Reactions ran from shock, bemusement and utter joy as the reality set in that not only would Slimane, 49, be making a return to fashion earlier than presumed (he left Saint Laurent in 2016). But it would also be somewhere, Céline, which hardly felt in need of the sweeping overhaul indicated in the announcement (adding menswear, fragrance, and couture), even if its beloved leader Phoebe Philo was on the way out.

For starters, the conventional wisdom was that Slimane, who has made his home in L.A. since leaving Dior Homme in 2007, would make his inevitable return to the runway with either Dior or Chanel — the latter more likely as Lagerfeld is said to have handpicked HS as his successor. One of Slimane's biggest gripes at Saint Laurent, however, was not being in total control of the beauty and other licenses, and it's unclear, or actually unlikely, if he would have been given that control at a brand on the scale of Dior or Chanel. And would the Wertheimers give him the carte blanche to launch Chanel menswear? Probably not right away, and it is menswear where he is most needed, and arguably where he has made his greatest contribution — skinny jeans? That was Hedi in 2005. Not to mention that the likelihood of running Chanel or Dior from Los Angeles would prove untenable (although the quelle horreur objections when he did it with Saint Laurent did eventually died down). It is understood that he will in fact direct Céline from L.A., which is not entirely new for the brand as Philo ran her Céline mostly from London. But a couple of hours on the Eurostar is very different from halfway around the world.

Designing via satellite is arguably where the similarities between the two ends. Both are at this point iconoclasts to be sure, but representing two opposite poles of creative direction.

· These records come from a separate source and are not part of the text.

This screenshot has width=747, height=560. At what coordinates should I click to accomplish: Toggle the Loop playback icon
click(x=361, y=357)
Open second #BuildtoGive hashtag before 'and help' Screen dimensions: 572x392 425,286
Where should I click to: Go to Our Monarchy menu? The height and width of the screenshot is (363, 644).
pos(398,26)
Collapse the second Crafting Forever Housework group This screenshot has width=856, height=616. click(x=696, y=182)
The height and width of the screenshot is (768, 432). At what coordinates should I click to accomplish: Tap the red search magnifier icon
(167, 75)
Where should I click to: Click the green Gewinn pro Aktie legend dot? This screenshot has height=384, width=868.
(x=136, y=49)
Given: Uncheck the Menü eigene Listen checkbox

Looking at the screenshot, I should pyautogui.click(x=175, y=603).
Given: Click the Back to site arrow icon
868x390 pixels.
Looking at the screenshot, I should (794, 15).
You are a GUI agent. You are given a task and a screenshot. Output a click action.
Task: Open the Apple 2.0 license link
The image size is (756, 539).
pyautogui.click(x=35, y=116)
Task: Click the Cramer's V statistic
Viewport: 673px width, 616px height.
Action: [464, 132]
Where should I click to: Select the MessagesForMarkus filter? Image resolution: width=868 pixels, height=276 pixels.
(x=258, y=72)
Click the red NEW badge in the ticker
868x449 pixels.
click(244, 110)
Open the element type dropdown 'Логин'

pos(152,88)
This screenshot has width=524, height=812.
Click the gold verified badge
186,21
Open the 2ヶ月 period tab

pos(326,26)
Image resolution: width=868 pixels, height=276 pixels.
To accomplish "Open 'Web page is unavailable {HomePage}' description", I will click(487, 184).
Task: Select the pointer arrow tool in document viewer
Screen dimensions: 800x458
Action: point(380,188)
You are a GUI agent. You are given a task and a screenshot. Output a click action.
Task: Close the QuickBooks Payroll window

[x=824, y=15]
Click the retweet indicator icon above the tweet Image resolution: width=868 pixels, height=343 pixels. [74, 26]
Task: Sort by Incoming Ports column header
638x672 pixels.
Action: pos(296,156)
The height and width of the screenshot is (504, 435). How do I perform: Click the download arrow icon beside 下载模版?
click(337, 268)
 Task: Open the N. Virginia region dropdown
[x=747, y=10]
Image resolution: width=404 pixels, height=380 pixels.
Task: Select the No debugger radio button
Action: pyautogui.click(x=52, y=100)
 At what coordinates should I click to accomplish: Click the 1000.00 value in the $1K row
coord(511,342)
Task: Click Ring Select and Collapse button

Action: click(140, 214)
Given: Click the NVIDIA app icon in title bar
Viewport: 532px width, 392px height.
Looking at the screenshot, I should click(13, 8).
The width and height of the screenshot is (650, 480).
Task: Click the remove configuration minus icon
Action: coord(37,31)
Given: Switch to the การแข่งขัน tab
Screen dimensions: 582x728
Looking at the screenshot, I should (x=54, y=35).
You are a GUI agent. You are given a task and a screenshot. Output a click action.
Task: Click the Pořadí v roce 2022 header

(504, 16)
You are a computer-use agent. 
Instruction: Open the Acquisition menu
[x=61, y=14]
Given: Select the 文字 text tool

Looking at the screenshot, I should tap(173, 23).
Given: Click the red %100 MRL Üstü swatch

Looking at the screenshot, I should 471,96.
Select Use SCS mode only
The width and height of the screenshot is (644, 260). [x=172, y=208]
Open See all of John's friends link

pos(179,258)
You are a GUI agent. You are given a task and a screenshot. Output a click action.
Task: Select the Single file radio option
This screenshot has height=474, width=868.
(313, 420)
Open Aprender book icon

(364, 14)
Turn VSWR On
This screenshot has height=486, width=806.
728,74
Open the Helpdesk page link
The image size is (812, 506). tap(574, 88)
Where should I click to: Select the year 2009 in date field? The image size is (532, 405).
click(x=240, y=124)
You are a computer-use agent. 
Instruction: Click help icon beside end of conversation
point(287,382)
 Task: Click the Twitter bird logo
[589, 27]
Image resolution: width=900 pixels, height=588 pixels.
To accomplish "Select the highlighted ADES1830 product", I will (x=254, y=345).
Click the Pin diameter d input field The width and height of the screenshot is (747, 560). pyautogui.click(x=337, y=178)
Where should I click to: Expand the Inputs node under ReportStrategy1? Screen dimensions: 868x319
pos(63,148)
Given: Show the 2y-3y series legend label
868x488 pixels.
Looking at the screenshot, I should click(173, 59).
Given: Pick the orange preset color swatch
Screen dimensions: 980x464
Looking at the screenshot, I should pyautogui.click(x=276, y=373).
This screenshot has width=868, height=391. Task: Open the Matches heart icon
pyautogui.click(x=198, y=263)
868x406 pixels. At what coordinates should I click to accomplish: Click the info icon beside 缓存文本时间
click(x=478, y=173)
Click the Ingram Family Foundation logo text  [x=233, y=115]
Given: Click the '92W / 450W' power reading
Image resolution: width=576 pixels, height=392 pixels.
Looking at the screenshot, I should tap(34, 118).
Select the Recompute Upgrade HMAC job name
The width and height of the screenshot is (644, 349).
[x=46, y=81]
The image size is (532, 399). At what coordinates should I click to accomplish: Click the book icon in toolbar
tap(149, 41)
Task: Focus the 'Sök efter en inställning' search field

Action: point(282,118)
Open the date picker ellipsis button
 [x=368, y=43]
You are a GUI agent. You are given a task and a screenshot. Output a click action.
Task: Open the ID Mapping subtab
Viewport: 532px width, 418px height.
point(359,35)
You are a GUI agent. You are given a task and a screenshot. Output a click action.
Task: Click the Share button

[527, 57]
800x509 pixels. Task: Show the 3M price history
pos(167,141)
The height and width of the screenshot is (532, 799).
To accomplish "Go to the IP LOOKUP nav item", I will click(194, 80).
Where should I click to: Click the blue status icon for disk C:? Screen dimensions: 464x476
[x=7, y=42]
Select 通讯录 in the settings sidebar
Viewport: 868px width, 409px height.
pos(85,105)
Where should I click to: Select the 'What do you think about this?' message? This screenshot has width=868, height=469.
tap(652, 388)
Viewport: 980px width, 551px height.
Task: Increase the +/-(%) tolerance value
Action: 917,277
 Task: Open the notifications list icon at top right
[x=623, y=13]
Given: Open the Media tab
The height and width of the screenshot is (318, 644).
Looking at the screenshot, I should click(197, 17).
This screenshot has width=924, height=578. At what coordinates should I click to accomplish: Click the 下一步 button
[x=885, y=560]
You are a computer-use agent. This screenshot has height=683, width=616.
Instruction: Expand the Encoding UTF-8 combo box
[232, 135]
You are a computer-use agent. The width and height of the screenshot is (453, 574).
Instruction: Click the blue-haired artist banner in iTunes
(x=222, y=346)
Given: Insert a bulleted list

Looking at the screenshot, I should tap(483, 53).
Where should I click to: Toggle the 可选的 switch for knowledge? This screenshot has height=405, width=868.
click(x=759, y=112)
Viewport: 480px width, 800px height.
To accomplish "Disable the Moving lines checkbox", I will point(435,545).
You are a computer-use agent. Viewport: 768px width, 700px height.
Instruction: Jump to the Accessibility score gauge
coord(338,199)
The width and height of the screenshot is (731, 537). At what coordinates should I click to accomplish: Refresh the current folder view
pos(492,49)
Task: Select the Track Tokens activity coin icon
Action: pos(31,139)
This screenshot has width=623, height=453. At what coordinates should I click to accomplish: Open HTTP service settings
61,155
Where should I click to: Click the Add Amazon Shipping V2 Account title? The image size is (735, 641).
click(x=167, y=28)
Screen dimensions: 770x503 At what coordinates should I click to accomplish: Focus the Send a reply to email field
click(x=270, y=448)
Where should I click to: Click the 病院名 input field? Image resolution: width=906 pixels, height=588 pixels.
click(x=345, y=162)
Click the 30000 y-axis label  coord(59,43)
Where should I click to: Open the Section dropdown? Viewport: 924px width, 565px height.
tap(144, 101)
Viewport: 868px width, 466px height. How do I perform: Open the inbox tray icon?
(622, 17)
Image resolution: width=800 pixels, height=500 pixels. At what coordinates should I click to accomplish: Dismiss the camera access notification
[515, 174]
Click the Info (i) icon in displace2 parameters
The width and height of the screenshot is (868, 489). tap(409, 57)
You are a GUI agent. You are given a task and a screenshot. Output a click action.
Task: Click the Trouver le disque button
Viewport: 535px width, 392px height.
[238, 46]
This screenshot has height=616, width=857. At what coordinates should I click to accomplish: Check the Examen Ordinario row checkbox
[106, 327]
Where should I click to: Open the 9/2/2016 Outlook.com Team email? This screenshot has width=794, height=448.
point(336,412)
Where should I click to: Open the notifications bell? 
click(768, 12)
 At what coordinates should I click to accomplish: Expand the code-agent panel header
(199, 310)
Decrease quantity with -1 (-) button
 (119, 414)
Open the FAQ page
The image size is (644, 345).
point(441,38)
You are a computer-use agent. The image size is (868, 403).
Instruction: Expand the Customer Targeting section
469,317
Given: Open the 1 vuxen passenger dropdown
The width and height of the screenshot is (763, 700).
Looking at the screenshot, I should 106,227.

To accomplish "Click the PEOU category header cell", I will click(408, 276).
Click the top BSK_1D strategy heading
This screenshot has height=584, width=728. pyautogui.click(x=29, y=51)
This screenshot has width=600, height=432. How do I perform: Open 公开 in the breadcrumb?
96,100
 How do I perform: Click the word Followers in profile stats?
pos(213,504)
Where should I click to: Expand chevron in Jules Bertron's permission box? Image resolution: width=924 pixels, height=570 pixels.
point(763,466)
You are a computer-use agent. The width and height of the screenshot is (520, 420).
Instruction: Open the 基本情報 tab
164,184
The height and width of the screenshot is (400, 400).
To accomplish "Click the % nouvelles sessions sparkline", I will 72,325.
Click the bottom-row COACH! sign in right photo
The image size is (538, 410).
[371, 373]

Philo's instinctive sense of a woman's needs, desires and anxieties were evident in her clothes; the palate cleansing freshness of her debut in 2009, the wrap-around comfort of Fall '13, the cleverness and empathy of her laundry bag pieces to name a few. Her fans were ardent not so much because of the fashion, but the emotional connection; this woman sees us, gets us, is us. It was as though she took Donna Karan's Five Easy Pieces and raised the emotional stakes, creating a wardrobe not just for the C suite, but for all of the ambiguous moments in between — the untidiness manifested in loose hems or purposefully creased separates thrown on from a suitcase. There is that Virginia Wolf line about arranging whatever pieces come your way, and it applies to Philo. Her Céline was not about the shock of the new but the surprise of revealing what was always right in front of you and working with what bubbles up in the mad slipstream of modern life.

Slimane by contrast thrives on shock, elevating it to an art. And thank goodness for that, it's what makes fashion actually fun. His collections for Saint Laurent were some of the most divisive in years; was it overpriced Hot Topic or a canny read on the very essence of cool? The conversation never really resolve and his twitter rants, or screeds against fashion writers were just as much part of the cross talk as what was going down the runway. Critics may have been divided but the bottom line was not. He brought Saint Laurent back from a period of stagnation and proved that his instincts may not lie within the interior lives of a grown-up female psyche but rather what will bring them to the register. No doubt the latter being front of mind to the Arnaults — a theory posited too was that bringing him back to LVMH was a defensive measure against him stealing marketshare at a competitor.

It is certainly hard, and for some heartbreaking, to imagine Céline without Phoebe and it is perhaps even harder still to square a vision so historically antithetical now supplanting it. Trading in Philo's fully formed women with Slimane's dark vixens I anticipate will be jarring.

But such is the grinding wheel of fashion and no doubt Hedi's debut for Céline (Slémine?) will be the most anticipated show of the year. We have the highest of hopes.